Bolsonaro sobre prevaricação: “Se aplica a servidor público, não a mim”

Bolsonaro sobre prevaricação: “Se aplica a servidor público, não a mim”

Presidente diz, ainda, que tomou providências quando recebeu denúncia do deputado Luis Miranda sobre irregularidade na importação da vacina indiana Covaxin. “Falei com o Pazuello. Passei pra frente os papéis que ele (Luis Miranda) deixou lá”, afirmou

O presidente Jair Bolsonaro negou nesta segunda-feira (12/7) que tenha cometido crime de prevaricação. Segundo o mandatário, a medida só pode ser aplicada a funcionários públicos. O chefe do Executivo relatou ainda ter encaminhado para o ministro da Saúde, Eduardo Pazuello, que não encontrou indícios de irregularidade.

“Entendo que prevaricação se aplica a servidor público, não a mim.

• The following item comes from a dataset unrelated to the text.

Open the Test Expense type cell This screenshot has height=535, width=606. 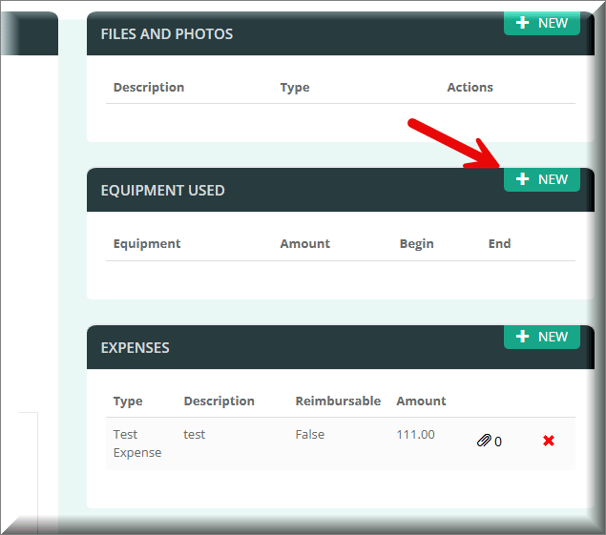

Mas eu tomei providência. Falei com o Pazuello. Passei pra frente os papéis que ele (Luis Miranda) deixou lá.”

O mandatário, no entanto, se recusou a confirmar se mencionou o líder do governo na Câmara, Ricardo Barros (PP-PR), como suposto envolvido nas negociações da Covaxin, conforme depoimentos na CPI.